In my educational technology class this week we discussed digital citizenship. Whose responsibility is it? What is it? Where is it? Well to test how well college students are with this our teacher made us take part in a quiz.

This quiz had us go on different sites and answer questions that pertained to the site. These were simple questions that just made us search on the site we were sent to. I think I speak for most of us when I say that we felt stupid after this quiz was over. One of the questions was “what are the side effects of dihydro-den monoxide ?” most of us were not even aware that we were being asked “what are the side effects of water?” Another example was the question “who is the president of Molossia?” most of us thought this was a place. Nope, it was just some crazy guys back yard.

This taught me that we are not always aware of what we are looking at online even if we think we are. Some of us used the excuse that “well it was a race, I was so caught up in that”. Our teacher brought up a good point that even though that may be true sometimes we are so caught up in submitting a late paper that we use false information. We were being bad digital citizens and not being aware of what we were doing online. This was easy to do and that scares me.  This activity is exactly why we need to teach students digital citizenship.

Another place we should be digital citizens is on social media. When I started my education program, in one of my very first lectures my professor told me to clean up our social media sites. This is because parents, students and future employers will be looking at them. I did do this, I deleted pictures and statuses that I would not be comfortable with them seeing. I still am careful about what I post about and do on social media, however I’m still not overly sure I want them looking at it in general. I know they will be one day though, so I should be taking more steps to insure it’s appropriate just in case. This would be things like privacy settings, being extra careful what I comment on or share. As future teachers we need to be super careful with what we put on our social media. I will be more cautious with what I put online. After all when the Superintendent asks me “what social media I’am on and what it says about me?” I want it to be positive. Social media can be used in positive ways it just also needs to be used with caution.

All in all digital citizenship is a skill we should all learn, especially as professional teachers. We will need to teach our students how to act and present themselves online so it only seems right that we know how as well.

 

Are we creators or consumers?

This week in Ed tech we discussed the difference between consuming a product or creating a product. We went through the top 50 educational apps and as a group decided which category they fell into. We were then encouraged to pick an app and create a product.

I used the Stop Motion video app, which can be found on the App Store!

This app made making a stop motion video fast and simple. It step up the whole system for you, all you had to do was snap the pictures and move the objects. This app also allows you to add music and sound effects to your video. This was a very basic app, because although it allowed you to do many things you also had to pay for many things. For example, they had one theme (this would have allowed me to have a filter on my video) and it was not a very good one, if i wanted a better one I had to pay for it. As I said before, there is an option for sound effects however if you also want music you have to pick between the two. The music will drown out the sound effects. However there is another issue with the music. This app encourages you to use your iTunes library and when I went to add music from there it said “Oops not supported”. This was frustrating! I ended up having to play the music from another device and record it with the “voice over” option. The end product was well done and I enjoyed how easy the app was. It would just have been a lot nicer if some features were more cooperative.

## Written instruction A
Recast the records starting at the line containing "The width and height of the screenshot is (409, 131)." and ending at the line containing "Looking at the screenshot, I should (x=887, y=188)." as a Markdown table with the columns Row and Line, one row per line and blank lines left out.

## Task inputs
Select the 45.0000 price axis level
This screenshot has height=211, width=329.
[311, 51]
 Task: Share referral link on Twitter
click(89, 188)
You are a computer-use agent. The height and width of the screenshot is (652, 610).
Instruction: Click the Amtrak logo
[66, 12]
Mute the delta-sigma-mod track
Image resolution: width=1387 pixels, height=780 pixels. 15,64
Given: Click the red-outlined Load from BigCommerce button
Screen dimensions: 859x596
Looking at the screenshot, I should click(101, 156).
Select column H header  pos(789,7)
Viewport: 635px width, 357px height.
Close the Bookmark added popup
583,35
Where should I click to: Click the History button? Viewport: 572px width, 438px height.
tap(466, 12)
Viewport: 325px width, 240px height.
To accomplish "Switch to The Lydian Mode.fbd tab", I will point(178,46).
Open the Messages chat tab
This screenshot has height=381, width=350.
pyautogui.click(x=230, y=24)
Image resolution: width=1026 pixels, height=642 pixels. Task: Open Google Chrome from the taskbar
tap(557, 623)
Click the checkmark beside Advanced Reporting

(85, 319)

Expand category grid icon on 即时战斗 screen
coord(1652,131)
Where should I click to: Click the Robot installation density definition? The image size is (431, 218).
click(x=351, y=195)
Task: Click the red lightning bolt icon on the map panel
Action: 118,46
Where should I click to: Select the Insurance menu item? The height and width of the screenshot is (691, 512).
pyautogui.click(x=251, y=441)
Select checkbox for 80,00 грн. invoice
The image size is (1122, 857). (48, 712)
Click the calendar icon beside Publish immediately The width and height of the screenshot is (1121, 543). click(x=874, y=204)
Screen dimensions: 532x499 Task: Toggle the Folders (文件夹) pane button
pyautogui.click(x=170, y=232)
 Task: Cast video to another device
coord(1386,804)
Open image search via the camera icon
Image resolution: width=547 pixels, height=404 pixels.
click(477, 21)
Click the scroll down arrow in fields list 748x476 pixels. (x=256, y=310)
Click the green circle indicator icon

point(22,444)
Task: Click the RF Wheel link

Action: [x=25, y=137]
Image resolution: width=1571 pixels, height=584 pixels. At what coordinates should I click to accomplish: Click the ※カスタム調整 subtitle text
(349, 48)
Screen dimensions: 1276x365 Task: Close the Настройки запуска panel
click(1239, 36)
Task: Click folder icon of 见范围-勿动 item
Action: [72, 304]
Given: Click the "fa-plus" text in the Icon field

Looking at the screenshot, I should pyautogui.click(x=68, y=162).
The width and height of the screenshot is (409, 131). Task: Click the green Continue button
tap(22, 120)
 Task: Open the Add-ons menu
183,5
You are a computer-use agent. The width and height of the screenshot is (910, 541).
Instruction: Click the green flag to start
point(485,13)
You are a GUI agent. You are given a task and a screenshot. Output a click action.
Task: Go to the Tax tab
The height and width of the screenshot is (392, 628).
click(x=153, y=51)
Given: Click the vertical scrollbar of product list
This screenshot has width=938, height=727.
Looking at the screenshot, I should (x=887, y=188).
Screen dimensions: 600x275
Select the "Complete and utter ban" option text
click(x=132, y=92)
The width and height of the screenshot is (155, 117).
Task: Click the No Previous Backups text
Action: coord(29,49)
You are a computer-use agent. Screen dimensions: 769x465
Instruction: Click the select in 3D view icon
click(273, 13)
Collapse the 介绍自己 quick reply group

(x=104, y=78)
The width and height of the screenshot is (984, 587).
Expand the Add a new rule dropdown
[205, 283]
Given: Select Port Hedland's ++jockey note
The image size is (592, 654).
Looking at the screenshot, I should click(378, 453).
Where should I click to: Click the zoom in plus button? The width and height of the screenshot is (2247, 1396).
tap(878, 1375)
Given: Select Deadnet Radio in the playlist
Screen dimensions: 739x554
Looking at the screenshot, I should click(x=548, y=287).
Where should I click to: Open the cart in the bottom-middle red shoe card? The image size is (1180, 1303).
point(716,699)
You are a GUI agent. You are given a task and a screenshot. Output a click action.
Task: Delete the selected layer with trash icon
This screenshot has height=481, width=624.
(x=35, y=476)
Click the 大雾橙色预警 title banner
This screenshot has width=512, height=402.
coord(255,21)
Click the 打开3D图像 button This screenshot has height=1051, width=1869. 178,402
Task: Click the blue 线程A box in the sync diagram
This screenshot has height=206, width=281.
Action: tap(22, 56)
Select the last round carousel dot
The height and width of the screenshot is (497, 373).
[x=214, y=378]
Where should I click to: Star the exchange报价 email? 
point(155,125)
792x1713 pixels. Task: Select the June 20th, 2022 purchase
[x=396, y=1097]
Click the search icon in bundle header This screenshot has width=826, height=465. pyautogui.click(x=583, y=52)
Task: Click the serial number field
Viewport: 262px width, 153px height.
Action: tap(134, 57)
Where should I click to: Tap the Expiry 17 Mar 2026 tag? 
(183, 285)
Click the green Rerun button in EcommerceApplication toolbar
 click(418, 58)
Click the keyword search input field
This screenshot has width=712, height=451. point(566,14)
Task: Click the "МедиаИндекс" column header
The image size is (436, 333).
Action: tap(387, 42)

## Written instruction B
In the post about the Stop Motion video app, why did the writer end up adding music by playing it on another device and recording it with the "voice over" option?

## Solution A
| Row | Line |
|---|---|
| 1 | The width and height of the screenshot is (409, 131). Task: Click the green Continue button |
| 2 | tap(22, 120) |
| 3 |  Task: Open the Add-ons menu |
| 4 | 183,5 |
| 5 | You are a computer-use agent. The width and height of the screenshot is (910, 541). |
| 6 | Instruction: Click the green flag to start |
| 7 | point(485,13) |
| 8 | You are a GUI agent. You are given a task and a screenshot. Output a click action. |
| 9 | Task: Go to the Tax tab |
| 10 | The height and width of the screenshot is (392, 628). |
| 11 | click(x=153, y=51) |
| 12 | Given: Click the vertical scrollbar of product list |
| 13 | This screenshot has width=938, height=727. |
| 14 | Looking at the screenshot, I should (x=887, y=188). |

## Solution B
The app encourages using the iTunes library for music, but when the writer tried to add music from there, it showed "Oops not supported." The writer then played the music from another device and recorded it with the "voice over" option.